## Task brief
Copy out word for word the records from their first line through the line containing "click(233, 241)".

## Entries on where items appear
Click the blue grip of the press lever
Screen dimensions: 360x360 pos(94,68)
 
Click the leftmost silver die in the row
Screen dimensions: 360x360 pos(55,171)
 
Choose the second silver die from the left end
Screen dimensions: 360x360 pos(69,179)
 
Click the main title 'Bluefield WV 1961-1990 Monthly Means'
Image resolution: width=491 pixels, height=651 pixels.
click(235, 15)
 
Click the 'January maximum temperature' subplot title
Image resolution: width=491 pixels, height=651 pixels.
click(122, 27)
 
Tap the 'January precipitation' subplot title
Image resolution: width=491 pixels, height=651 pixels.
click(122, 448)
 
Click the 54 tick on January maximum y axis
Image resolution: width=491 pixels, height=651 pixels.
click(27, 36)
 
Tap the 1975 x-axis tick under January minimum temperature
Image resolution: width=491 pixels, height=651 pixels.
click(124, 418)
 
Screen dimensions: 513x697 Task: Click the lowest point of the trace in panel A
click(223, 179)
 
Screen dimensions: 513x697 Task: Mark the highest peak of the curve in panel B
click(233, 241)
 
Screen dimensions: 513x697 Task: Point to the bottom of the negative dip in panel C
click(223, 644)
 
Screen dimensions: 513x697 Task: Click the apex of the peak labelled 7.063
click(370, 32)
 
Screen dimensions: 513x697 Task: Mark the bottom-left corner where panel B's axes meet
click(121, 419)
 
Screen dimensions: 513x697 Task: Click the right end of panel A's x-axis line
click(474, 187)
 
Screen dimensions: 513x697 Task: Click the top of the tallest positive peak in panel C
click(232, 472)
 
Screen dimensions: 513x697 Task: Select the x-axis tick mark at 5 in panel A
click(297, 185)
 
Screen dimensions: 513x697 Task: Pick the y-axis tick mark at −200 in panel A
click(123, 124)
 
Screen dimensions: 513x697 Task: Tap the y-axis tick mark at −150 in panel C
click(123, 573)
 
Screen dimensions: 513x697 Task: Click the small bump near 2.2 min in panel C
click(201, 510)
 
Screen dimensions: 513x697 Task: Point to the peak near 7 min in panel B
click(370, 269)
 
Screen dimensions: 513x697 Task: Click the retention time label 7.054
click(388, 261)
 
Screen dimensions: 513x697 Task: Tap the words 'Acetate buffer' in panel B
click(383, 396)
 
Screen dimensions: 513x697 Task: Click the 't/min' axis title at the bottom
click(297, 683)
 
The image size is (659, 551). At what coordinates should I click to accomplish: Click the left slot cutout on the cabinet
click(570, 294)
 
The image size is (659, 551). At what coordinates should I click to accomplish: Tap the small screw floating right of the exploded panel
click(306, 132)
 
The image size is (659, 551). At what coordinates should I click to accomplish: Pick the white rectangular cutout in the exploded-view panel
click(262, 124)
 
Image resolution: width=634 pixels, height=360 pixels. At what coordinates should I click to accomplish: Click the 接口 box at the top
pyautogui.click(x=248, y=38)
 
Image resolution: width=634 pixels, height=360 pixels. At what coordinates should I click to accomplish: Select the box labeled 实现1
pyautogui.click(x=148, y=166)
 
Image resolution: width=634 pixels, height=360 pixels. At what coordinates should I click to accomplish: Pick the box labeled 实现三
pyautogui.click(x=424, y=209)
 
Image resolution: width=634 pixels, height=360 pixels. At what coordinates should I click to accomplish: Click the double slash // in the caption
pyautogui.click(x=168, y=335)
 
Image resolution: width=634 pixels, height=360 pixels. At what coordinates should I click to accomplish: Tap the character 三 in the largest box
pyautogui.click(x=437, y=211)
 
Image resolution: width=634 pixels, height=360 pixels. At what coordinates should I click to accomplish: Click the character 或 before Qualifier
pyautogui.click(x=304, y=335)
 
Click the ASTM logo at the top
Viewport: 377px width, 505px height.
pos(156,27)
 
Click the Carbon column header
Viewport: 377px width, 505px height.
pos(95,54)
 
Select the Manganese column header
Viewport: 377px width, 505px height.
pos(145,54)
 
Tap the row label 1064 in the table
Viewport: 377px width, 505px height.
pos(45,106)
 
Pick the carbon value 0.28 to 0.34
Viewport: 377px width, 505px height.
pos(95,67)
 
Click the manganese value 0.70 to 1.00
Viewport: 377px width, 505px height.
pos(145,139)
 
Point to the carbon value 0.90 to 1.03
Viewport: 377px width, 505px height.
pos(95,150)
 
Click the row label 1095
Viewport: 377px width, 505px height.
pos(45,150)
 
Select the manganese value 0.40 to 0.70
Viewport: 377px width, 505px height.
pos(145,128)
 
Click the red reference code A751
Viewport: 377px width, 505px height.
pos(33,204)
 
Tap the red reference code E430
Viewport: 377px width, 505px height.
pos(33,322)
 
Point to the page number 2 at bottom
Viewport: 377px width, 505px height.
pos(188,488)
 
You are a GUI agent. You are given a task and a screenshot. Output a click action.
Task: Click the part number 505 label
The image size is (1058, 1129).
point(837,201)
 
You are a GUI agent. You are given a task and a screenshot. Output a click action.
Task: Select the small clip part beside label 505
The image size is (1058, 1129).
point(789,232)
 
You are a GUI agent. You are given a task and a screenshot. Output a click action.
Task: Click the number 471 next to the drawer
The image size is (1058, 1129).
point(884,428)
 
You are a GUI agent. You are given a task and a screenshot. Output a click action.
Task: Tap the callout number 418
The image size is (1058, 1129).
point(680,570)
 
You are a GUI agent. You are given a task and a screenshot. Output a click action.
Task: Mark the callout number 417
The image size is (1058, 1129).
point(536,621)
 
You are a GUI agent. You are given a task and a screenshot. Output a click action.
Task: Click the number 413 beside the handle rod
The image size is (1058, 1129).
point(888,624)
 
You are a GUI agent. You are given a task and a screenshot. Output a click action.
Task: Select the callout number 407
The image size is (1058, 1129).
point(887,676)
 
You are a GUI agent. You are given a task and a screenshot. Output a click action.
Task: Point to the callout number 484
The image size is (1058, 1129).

## Task answer
Click the blue grip of the press lever
Screen dimensions: 360x360 pos(94,68)
 
Click the leftmost silver die in the row
Screen dimensions: 360x360 pos(55,171)
 
Choose the second silver die from the left end
Screen dimensions: 360x360 pos(69,179)
 
Click the main title 'Bluefield WV 1961-1990 Monthly Means'
Image resolution: width=491 pixels, height=651 pixels.
click(235, 15)
 
Click the 'January maximum temperature' subplot title
Image resolution: width=491 pixels, height=651 pixels.
click(122, 27)
 
Tap the 'January precipitation' subplot title
Image resolution: width=491 pixels, height=651 pixels.
click(122, 448)
 
Click the 54 tick on January maximum y axis
Image resolution: width=491 pixels, height=651 pixels.
click(27, 36)
 
Tap the 1975 x-axis tick under January minimum temperature
Image resolution: width=491 pixels, height=651 pixels.
click(124, 418)
 
Screen dimensions: 513x697 Task: Click the lowest point of the trace in panel A
click(223, 179)
 
Screen dimensions: 513x697 Task: Mark the highest peak of the curve in panel B
click(233, 241)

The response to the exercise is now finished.